• **Dataset records**:
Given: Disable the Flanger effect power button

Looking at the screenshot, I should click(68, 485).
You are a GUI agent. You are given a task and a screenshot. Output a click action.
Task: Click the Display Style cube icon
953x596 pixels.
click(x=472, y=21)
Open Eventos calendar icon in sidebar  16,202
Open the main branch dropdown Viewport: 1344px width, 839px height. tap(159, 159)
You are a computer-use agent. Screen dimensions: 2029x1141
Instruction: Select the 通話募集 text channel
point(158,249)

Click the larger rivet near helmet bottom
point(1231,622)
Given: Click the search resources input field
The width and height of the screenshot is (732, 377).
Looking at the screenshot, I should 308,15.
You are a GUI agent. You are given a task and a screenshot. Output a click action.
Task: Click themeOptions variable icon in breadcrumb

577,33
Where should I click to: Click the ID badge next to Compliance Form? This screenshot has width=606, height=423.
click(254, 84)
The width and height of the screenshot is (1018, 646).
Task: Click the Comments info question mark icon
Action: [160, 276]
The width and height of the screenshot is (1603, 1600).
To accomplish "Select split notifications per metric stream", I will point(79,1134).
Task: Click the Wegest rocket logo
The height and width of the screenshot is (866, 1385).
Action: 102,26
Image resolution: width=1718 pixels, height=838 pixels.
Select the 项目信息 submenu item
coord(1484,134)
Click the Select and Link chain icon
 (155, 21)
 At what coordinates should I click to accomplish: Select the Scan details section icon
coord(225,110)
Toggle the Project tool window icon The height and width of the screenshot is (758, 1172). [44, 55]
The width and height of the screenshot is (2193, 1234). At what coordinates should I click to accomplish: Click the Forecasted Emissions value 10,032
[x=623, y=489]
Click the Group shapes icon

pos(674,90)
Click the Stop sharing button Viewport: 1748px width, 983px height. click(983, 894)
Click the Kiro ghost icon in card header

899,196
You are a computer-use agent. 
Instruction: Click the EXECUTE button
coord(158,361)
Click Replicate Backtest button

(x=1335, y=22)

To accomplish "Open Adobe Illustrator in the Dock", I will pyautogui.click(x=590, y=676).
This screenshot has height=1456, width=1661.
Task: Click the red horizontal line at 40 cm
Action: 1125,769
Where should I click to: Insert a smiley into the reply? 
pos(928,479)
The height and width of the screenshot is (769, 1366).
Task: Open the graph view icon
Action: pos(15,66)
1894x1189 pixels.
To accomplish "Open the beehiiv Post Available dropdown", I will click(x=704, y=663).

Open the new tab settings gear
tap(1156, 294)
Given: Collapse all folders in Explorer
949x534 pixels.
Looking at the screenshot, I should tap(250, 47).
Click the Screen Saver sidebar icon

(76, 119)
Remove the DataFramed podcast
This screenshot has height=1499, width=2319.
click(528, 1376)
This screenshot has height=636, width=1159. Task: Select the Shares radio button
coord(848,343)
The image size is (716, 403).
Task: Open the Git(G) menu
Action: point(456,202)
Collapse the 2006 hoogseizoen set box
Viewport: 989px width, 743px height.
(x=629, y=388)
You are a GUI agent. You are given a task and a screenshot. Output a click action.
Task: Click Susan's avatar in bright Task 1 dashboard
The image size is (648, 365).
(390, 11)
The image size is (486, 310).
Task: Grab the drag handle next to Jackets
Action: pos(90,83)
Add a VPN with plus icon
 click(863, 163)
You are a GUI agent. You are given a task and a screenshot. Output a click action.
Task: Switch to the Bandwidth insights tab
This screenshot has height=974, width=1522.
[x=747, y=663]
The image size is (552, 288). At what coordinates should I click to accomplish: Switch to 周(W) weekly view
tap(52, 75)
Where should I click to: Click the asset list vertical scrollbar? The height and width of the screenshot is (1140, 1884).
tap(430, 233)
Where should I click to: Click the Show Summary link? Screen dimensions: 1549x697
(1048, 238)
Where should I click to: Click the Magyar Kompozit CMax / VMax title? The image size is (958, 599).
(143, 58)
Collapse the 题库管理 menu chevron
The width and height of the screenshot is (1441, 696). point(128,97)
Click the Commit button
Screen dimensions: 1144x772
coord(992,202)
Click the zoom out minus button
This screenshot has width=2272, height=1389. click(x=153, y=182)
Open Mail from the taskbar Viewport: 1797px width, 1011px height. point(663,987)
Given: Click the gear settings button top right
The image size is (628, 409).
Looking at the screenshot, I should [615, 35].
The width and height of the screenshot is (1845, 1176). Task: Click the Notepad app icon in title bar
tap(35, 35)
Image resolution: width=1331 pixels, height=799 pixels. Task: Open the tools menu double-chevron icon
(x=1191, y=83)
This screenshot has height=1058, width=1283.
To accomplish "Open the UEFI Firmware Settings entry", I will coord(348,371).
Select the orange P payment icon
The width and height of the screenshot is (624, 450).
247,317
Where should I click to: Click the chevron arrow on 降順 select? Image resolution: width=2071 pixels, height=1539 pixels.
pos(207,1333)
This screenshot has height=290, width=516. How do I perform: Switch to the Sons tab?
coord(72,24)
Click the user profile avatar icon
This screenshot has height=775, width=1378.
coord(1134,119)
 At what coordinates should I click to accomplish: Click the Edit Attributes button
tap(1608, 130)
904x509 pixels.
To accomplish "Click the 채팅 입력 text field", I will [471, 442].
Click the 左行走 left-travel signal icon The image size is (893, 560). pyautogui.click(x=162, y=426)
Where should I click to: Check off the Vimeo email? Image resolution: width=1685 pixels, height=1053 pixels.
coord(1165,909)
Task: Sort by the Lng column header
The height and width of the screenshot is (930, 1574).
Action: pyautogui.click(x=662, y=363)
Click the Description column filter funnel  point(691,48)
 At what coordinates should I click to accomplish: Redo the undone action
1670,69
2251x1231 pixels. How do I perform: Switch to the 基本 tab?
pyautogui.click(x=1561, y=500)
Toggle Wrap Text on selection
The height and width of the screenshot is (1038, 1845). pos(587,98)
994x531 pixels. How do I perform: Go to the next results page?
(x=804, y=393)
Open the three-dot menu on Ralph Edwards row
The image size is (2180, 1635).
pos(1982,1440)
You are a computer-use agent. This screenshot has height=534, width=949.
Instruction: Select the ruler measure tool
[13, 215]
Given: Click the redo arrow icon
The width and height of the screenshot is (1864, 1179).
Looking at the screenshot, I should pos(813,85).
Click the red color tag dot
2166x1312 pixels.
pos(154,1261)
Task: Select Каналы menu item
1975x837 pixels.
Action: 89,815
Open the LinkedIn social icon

• **Problem requirements**: Word for word, repeat every entry listed above.

• **Solution for this exercise**:
Given: Disable the Flanger effect power button

Looking at the screenshot, I should click(68, 485).
You are a GUI agent. You are given a task and a screenshot. Output a click action.
Task: Click the Display Style cube icon
953x596 pixels.
click(x=472, y=21)
Open Eventos calendar icon in sidebar  16,202
Open the main branch dropdown Viewport: 1344px width, 839px height. tap(159, 159)
You are a computer-use agent. Screen dimensions: 2029x1141
Instruction: Select the 通話募集 text channel
point(158,249)

Click the larger rivet near helmet bottom
point(1231,622)
Given: Click the search resources input field
The width and height of the screenshot is (732, 377).
Looking at the screenshot, I should 308,15.
You are a GUI agent. You are given a task and a screenshot. Output a click action.
Task: Click themeOptions variable icon in breadcrumb

577,33
Where should I click to: Click the ID badge next to Compliance Form? This screenshot has width=606, height=423.
click(254, 84)
The width and height of the screenshot is (1018, 646).
Task: Click the Comments info question mark icon
Action: [160, 276]
The width and height of the screenshot is (1603, 1600).
To accomplish "Select split notifications per metric stream", I will point(79,1134).
Task: Click the Wegest rocket logo
The height and width of the screenshot is (866, 1385).
Action: 102,26
Image resolution: width=1718 pixels, height=838 pixels.
Select the 项目信息 submenu item
coord(1484,134)
Click the Select and Link chain icon
 (155, 21)
 At what coordinates should I click to accomplish: Select the Scan details section icon
coord(225,110)
Toggle the Project tool window icon The height and width of the screenshot is (758, 1172). [44, 55]
The width and height of the screenshot is (2193, 1234). At what coordinates should I click to accomplish: Click the Forecasted Emissions value 10,032
[x=623, y=489]
Click the Group shapes icon

pos(674,90)
Click the Stop sharing button Viewport: 1748px width, 983px height. click(983, 894)
Click the Kiro ghost icon in card header

899,196
You are a computer-use agent. 
Instruction: Click the EXECUTE button
coord(158,361)
Click Replicate Backtest button

(x=1335, y=22)

To accomplish "Open Adobe Illustrator in the Dock", I will pyautogui.click(x=590, y=676).
This screenshot has height=1456, width=1661.
Task: Click the red horizontal line at 40 cm
Action: 1125,769
Where should I click to: Insert a smiley into the reply? 
pos(928,479)
The height and width of the screenshot is (769, 1366).
Task: Open the graph view icon
Action: pos(15,66)
1894x1189 pixels.
To accomplish "Open the beehiiv Post Available dropdown", I will click(x=704, y=663).

Open the new tab settings gear
tap(1156, 294)
Given: Collapse all folders in Explorer
949x534 pixels.
Looking at the screenshot, I should tap(250, 47).
Click the Screen Saver sidebar icon

(76, 119)
Remove the DataFramed podcast
This screenshot has height=1499, width=2319.
click(528, 1376)
This screenshot has height=636, width=1159. Task: Select the Shares radio button
coord(848,343)
The image size is (716, 403).
Task: Open the Git(G) menu
Action: point(456,202)
Collapse the 2006 hoogseizoen set box
Viewport: 989px width, 743px height.
(x=629, y=388)
You are a GUI agent. You are given a task and a screenshot. Output a click action.
Task: Click Susan's avatar in bright Task 1 dashboard
The image size is (648, 365).
(390, 11)
The image size is (486, 310).
Task: Grab the drag handle next to Jackets
Action: pos(90,83)
Add a VPN with plus icon
 click(863, 163)
You are a GUI agent. You are given a task and a screenshot. Output a click action.
Task: Switch to the Bandwidth insights tab
This screenshot has height=974, width=1522.
[x=747, y=663]
The image size is (552, 288). At what coordinates should I click to accomplish: Switch to 周(W) weekly view
tap(52, 75)
Where should I click to: Click the asset list vertical scrollbar? The height and width of the screenshot is (1140, 1884).
tap(430, 233)
Where should I click to: Click the Show Summary link? Screen dimensions: 1549x697
(1048, 238)
Where should I click to: Click the Magyar Kompozit CMax / VMax title? The image size is (958, 599).
(143, 58)
Collapse the 题库管理 menu chevron
The width and height of the screenshot is (1441, 696). point(128,97)
Click the Commit button
Screen dimensions: 1144x772
coord(992,202)
Click the zoom out minus button
This screenshot has width=2272, height=1389. click(x=153, y=182)
Open Mail from the taskbar Viewport: 1797px width, 1011px height. point(663,987)
Given: Click the gear settings button top right
The image size is (628, 409).
Looking at the screenshot, I should [615, 35].
The width and height of the screenshot is (1845, 1176). Task: Click the Notepad app icon in title bar
tap(35, 35)
Image resolution: width=1331 pixels, height=799 pixels. Task: Open the tools menu double-chevron icon
(x=1191, y=83)
This screenshot has height=1058, width=1283.
To accomplish "Open the UEFI Firmware Settings entry", I will coord(348,371).
Select the orange P payment icon
The width and height of the screenshot is (624, 450).
247,317
Where should I click to: Click the chevron arrow on 降順 select? Image resolution: width=2071 pixels, height=1539 pixels.
pos(207,1333)
This screenshot has height=290, width=516. How do I perform: Switch to the Sons tab?
coord(72,24)
Click the user profile avatar icon
This screenshot has height=775, width=1378.
coord(1134,119)
 At what coordinates should I click to accomplish: Click the Edit Attributes button
tap(1608, 130)
904x509 pixels.
To accomplish "Click the 채팅 입력 text field", I will [471, 442].
Click the 左行走 left-travel signal icon The image size is (893, 560). pyautogui.click(x=162, y=426)
Where should I click to: Check off the Vimeo email? Image resolution: width=1685 pixels, height=1053 pixels.
coord(1165,909)
Task: Sort by the Lng column header
The height and width of the screenshot is (930, 1574).
Action: pyautogui.click(x=662, y=363)
Click the Description column filter funnel  point(691,48)
 At what coordinates should I click to accomplish: Redo the undone action
1670,69
2251x1231 pixels. How do I perform: Switch to the 基本 tab?
pyautogui.click(x=1561, y=500)
Toggle Wrap Text on selection
The height and width of the screenshot is (1038, 1845). pos(587,98)
994x531 pixels. How do I perform: Go to the next results page?
(x=804, y=393)
Open the three-dot menu on Ralph Edwards row
The image size is (2180, 1635).
pos(1982,1440)
You are a computer-use agent. This screenshot has height=534, width=949.
Instruction: Select the ruler measure tool
[13, 215]
Given: Click the redo arrow icon
The width and height of the screenshot is (1864, 1179).
Looking at the screenshot, I should pos(813,85).
Click the red color tag dot
2166x1312 pixels.
pos(154,1261)
Task: Select Каналы menu item
1975x837 pixels.
Action: 89,815
Open the LinkedIn social icon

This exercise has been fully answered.